Egypt’s gas balance (bcm)
Indeed, after having sent its last domestically produced LNG cargo in 2014, Egypt commissioned two FSRUs at Ain Sokhna on the Red Sea in 2015, with a combined capacity of 13 bcm/y. Within less than a year, Egypt, which has been facing a growing gas deficit, imported about 3.6 bcm of LNG. The bulk of imports came from Qatar (1.9 bcm) while reloads from Europe, the United States and India accounted for about 0.8 bcm.Rampant summer power demand has also seen Egypt turn to Jordan to plug its supply gap. A recent agreement has been signed with Jordan to take advantage of the excess capacity of gas from the FSRU moored in Aqaba.

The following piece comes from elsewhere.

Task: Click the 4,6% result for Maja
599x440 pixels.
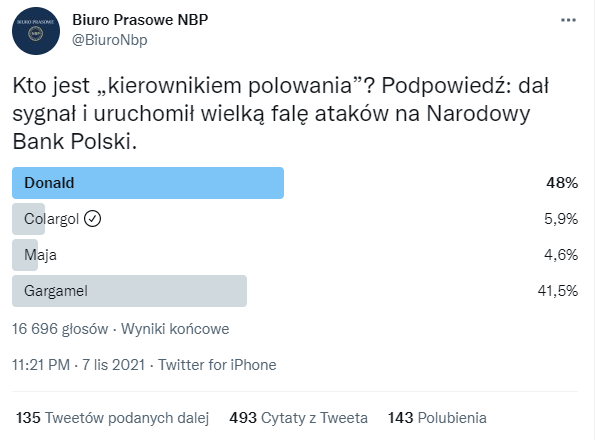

Egas’s last tender was for 55 LNG cargoes for delivery between November 2015 and December 2016. Although payment delays may damage Egypt’s reputation, traders seek to preserve future business. Egypt had planned to install a third FSRU in 2017, but this could be delayed amid financial issues. The Tamar project in East Mediterranean is also likely to export natural gas to the Egyptian market in the medium term.
The government is trying to spur greater foreign interest in Egypt’s gas industry as the country’s gas shortage leaves the supply of residential, electricity and industrial feedstock unsteady. In a bid to encourage growth in natural gas production, Egypt’s government has raised prices paid by some multinationals for gas they produce in the country. The government decided in July 2014 to partially curtail domestic gas subsidies, causing an unpopular increase in domestic gas prices. Domestic gas pricing was revised up from $2.65/Mbtu to $4.1/MBtu-$5.9/MBtu for discoveries and additional development phases from 2015. The price is negotiated on a case-by-case basis and takes into account the cost to explore and develop a project.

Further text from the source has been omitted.